WHAT TO WORK ON — Please rewrite the entries starting with the line containing "This screenshot has height=888, width=1372." and going on through the line containing "coord(600,699)", swapping "Enable" for "Turn on" and leaving everything else unchanged.

SUPPLIED MATERIAL —
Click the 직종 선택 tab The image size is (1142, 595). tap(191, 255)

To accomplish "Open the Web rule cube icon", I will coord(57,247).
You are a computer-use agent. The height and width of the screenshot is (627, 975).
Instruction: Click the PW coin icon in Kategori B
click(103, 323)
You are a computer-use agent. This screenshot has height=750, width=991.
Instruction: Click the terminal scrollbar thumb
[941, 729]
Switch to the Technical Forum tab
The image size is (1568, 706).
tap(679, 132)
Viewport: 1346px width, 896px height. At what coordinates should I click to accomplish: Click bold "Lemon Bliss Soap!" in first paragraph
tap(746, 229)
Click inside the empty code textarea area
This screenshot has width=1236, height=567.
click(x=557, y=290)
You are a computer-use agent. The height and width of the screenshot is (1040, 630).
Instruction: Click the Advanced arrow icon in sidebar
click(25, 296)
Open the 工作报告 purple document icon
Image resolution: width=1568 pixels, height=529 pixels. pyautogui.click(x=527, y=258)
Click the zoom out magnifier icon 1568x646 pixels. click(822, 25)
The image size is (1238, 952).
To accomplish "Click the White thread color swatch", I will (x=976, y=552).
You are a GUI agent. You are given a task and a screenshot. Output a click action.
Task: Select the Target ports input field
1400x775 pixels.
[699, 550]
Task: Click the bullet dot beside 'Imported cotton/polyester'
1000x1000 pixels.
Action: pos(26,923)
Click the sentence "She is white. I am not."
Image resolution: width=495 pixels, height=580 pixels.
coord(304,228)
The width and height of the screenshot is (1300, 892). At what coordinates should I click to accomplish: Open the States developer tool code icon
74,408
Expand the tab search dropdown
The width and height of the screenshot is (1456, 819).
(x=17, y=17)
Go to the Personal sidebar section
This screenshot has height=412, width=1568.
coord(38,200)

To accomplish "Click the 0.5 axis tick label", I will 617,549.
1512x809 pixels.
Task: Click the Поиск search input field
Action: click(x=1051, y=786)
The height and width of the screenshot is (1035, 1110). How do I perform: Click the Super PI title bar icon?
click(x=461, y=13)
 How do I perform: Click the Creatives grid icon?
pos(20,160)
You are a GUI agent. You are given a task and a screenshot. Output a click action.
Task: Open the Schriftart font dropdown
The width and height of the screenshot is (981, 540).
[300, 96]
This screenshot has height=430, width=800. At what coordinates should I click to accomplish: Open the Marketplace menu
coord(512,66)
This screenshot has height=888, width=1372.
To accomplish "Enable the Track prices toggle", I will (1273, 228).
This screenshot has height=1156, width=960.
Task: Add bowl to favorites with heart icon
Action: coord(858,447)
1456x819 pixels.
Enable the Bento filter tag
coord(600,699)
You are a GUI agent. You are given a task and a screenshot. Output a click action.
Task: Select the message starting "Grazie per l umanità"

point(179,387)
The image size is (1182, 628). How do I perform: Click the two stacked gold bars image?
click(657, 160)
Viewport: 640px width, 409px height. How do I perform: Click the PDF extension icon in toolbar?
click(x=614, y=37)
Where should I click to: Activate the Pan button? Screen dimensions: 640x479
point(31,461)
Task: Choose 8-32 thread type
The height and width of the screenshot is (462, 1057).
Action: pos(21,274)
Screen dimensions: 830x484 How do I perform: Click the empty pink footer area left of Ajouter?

EXERCISE RESPONSE —
This screenshot has height=888, width=1372.
To accomplish "Turn on the Track prices toggle", I will (1273, 228).
This screenshot has height=1156, width=960.
Task: Add bowl to favorites with heart icon
Action: coord(858,447)
1456x819 pixels.
Turn on the Bento filter tag
coord(600,699)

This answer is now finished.